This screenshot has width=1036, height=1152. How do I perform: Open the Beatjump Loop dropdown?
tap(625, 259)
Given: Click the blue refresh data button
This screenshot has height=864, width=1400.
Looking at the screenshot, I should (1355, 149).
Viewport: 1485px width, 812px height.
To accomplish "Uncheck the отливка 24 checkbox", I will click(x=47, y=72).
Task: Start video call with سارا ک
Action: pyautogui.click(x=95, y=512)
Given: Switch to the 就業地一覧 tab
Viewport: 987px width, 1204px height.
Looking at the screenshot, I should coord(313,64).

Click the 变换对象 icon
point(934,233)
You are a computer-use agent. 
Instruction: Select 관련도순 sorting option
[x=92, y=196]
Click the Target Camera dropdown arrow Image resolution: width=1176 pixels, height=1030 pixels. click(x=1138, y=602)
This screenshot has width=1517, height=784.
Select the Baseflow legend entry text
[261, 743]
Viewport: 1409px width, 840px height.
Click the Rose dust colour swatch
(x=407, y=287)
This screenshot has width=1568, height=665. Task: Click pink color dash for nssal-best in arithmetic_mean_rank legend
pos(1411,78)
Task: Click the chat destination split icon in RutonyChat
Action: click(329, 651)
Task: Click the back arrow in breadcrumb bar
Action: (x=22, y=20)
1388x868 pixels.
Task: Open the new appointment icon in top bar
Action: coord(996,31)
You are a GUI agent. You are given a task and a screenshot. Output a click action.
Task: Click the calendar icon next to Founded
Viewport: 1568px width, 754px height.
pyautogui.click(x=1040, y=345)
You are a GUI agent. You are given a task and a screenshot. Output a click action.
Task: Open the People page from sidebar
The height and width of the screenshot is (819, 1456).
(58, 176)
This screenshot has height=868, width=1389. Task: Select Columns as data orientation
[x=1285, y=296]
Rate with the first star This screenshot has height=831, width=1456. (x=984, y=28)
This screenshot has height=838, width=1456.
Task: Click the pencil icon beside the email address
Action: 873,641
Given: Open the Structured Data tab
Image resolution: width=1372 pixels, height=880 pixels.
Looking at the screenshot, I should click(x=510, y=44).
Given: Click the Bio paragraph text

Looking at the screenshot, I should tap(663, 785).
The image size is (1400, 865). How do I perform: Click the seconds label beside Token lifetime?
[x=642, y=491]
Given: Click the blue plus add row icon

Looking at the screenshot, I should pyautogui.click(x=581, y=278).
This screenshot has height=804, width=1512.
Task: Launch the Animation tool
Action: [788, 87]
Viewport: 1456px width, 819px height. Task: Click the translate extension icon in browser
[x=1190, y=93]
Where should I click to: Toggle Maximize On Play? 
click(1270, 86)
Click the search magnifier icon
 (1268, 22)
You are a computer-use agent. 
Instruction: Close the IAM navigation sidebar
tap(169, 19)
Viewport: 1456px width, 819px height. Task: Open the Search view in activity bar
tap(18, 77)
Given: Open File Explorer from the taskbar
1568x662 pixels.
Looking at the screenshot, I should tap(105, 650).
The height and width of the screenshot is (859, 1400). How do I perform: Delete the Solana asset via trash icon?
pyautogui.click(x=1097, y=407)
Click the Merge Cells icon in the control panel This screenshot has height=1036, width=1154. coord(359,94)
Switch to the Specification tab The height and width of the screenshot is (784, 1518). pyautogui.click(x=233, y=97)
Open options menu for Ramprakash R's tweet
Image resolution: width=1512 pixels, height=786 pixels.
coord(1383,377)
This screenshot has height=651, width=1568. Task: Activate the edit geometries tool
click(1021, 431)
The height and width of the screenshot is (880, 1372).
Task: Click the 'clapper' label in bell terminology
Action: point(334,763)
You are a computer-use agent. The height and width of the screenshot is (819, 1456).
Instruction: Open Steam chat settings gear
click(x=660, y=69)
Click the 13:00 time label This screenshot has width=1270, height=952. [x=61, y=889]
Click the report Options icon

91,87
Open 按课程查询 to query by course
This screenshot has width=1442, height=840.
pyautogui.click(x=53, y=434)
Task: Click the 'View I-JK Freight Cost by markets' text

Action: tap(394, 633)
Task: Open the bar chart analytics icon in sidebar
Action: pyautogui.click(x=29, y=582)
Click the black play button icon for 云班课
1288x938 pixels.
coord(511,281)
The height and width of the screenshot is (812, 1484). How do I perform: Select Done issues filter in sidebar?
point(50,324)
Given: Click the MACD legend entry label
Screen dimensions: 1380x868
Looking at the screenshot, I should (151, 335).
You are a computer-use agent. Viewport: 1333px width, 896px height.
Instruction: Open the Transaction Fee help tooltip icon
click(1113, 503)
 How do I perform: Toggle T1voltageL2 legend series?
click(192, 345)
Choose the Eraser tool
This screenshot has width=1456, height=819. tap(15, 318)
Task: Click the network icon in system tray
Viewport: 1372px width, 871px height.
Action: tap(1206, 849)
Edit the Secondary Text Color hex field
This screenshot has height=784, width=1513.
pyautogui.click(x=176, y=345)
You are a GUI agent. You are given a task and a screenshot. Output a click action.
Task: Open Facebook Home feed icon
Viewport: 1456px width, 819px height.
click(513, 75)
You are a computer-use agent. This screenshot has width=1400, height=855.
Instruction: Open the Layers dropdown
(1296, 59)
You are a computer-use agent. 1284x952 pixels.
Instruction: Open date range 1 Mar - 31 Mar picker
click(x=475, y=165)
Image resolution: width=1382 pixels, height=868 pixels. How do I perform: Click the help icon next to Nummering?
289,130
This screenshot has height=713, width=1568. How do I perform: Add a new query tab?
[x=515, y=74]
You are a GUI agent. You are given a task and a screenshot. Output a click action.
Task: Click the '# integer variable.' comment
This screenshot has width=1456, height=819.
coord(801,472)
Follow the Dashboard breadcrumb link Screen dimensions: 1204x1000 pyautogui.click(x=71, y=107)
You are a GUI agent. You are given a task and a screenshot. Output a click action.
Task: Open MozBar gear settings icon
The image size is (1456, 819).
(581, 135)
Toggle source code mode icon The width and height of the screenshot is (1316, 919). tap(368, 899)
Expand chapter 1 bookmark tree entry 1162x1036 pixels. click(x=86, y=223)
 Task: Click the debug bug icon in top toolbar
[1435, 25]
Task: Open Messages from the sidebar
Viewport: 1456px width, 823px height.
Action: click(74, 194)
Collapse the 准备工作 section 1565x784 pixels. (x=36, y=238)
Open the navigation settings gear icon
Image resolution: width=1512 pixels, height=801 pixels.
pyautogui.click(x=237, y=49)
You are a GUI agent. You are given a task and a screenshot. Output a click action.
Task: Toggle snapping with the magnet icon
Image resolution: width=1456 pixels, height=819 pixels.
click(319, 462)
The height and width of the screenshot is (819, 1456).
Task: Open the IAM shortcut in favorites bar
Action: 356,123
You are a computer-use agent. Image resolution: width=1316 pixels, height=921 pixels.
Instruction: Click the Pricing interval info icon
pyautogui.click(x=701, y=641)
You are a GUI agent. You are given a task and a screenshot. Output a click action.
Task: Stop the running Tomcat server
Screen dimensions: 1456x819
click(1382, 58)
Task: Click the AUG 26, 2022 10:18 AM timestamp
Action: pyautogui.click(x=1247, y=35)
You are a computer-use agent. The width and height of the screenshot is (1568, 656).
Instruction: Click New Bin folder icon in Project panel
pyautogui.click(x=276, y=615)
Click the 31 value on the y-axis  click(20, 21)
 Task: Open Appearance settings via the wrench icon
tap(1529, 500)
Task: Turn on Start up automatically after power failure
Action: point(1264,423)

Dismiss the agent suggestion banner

◆ ◆ ◆ ◆ ◆ ◆ ◆

From the entries above, give again exactly the lines running from the line with "Instruction: Click the" to the line with "Click the 31"; include both of those lines.

■ **Output below**
Instruction: Click the Pricing interval info icon
pyautogui.click(x=701, y=641)
You are a GUI agent. You are given a task and a screenshot. Output a click action.
Task: Stop the running Tomcat server
Screen dimensions: 1456x819
click(1382, 58)
Task: Click the AUG 26, 2022 10:18 AM timestamp
Action: pyautogui.click(x=1247, y=35)
You are a computer-use agent. The width and height of the screenshot is (1568, 656).
Instruction: Click New Bin folder icon in Project panel
pyautogui.click(x=276, y=615)
Click the 31 value on the y-axis  click(20, 21)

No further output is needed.